My voice carries far enough to stay his firing order. His eyes snap to the skies then, searching until he finds us spiraling down to his side. The gentle smiling face I’ve grown to care for is not there. Instead, a cold, calculating grimace observes us as we drop to the ground. He’s not the Cane that I knew at all, is he? That horrible Wolf carcass and all its ruthlessness has bored its way into his soul.
He’s always been the Wolf, Iris. The gentle man you try to remember in him is the real disguise he’s worn, Siri whimpers, and I can feel her empathy brushing over me. It shames me; I do not deserve her kindness. She should ridicule my foolishness and punish me for my blindness. Each one of the grieving Ddraigs beside me should demand that I be beaten, exiled, or killed outright for my stupid choices. Yet each set of Ddraig eyes that lands on me is full of pity, as if their suffering is not a direct result of my decisions.
“Mynah.
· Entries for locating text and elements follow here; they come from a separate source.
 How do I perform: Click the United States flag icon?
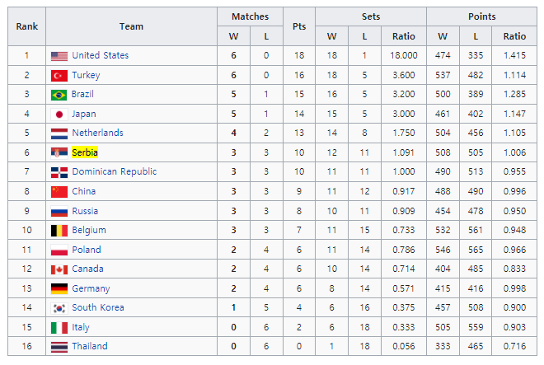point(59,56)
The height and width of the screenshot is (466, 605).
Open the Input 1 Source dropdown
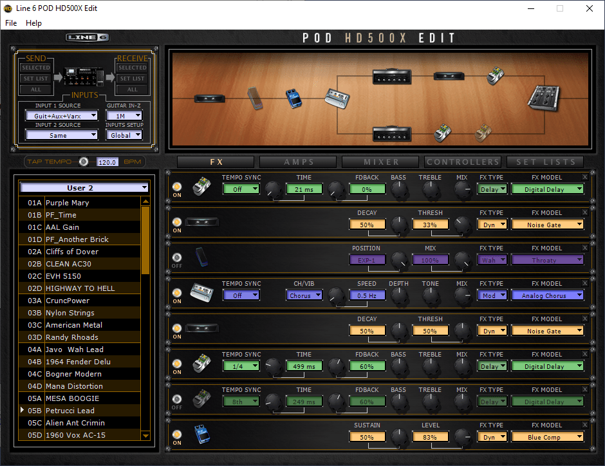(x=61, y=116)
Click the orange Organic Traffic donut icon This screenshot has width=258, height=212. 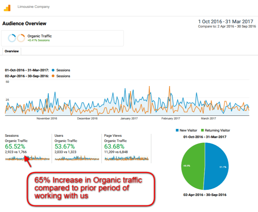pos(21,38)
I wondered when you would finally deign to join us,” Wolf calls, waving his hand to me, allowing me to approach his throne.
My body shivers with rage as I try not to scream. “What are you doing?” It’s a silly question, but I cannot form another for the shock I feel stirring in my bones. The ground is slick with bloody mud. My boots slide in gore as I trudge up to Wolf’s platform, my hands itching to grab my knife. I can almost hear the blade singing in its holster, begging me to slide it across this madman’s throat.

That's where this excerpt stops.